Shares in the retailer jumped almost six per cent to 59.45p following the announcement this morning, to their highest level since early April.
Currys, which sells everything from computers and hoovers to TVs and fridges, also said prospects for its net debt had been narrowed from £150m to £100m.
It said that UK trading had been “been better than expectations, especially in the final two months of the year”, despite year-on-year sales for the first five months being 10 per cent down.
The group continues to grapple with the impact of the cost of living crisis on Brits spending habits, which has hit the firms share price over the last year.
The electricals retailer had previously lowered its profit expectations in March, primarily due to a weakened performance from the Nordic section of the business, which has faced heavy competition from local rivals offering cheap discounts.

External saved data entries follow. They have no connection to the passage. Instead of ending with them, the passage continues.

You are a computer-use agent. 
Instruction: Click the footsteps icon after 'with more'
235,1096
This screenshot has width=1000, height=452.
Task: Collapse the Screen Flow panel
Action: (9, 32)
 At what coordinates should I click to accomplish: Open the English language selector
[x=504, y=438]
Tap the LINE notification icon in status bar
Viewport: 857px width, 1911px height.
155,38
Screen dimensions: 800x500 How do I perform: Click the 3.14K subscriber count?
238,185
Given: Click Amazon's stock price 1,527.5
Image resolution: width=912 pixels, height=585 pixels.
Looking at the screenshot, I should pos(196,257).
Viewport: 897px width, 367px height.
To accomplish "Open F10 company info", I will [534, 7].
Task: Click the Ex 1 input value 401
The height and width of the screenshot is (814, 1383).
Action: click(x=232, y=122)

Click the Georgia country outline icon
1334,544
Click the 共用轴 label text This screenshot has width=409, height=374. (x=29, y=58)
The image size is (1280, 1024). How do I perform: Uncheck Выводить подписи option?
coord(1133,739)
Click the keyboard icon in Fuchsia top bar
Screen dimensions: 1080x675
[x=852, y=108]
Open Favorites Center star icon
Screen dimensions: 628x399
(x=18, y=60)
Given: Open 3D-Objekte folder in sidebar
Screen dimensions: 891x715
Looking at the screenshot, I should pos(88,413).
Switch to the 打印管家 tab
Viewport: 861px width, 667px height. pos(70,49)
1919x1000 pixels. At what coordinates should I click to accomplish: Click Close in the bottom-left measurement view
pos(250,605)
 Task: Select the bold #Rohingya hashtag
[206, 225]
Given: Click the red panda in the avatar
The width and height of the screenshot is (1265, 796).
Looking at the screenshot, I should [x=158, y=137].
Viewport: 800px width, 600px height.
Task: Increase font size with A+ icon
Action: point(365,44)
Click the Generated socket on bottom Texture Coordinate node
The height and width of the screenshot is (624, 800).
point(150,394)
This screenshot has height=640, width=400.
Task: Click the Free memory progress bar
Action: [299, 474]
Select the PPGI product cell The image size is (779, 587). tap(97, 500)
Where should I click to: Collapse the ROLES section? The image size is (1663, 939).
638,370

A structural shift following the poor performance saw regional CEO Erik Sønsterud step down.
CEO Alex Baldock said at the time, “our Nordics performance is not where we want or expect it to be. The intensity of competition may be unrelenting, but we’re no stranger to tough markets and aggressive competitors.”
The retailer said today that the environment remains “challenging, but under new management we have made progress on margins and costs.”
Its Nordic contingent saw like-for-like sales down 12 per cent this half.
Richard Hunter, Head of Markets at interactive investor, said “a brief but positive update has provided some respite for a beleaguered share price, with a profit upgrade propelling the shares higher.”
“Currys may be winning the battle but it has a considerable way to go to win the war. The Nordics region in particular remains under pressure.”
He added: “The Nordics account for over 40 per cent of group revenues, where new entrants to the space have relied on heavy discounting of goods to announce their arrival, partly driven by excess stock which they are now selling at basement (and virtually unprofitable) prices.”
Analysts said that in the international division, double-digit improvements in Greece were not enough to offset the double-digit decreases in the Nordic countries.
Aarin Chiekrie, equity analyst at Hargreaves Lansdown said: “investors gave some early cheer to the better-than-expected display in the UK and Ireland.”
“But in the Nordic regions, it’s a different story. It’s the group’s second largest segment, and trading environment remains extremely challenging. “
More detailed full year results are expected on 6 July 2023.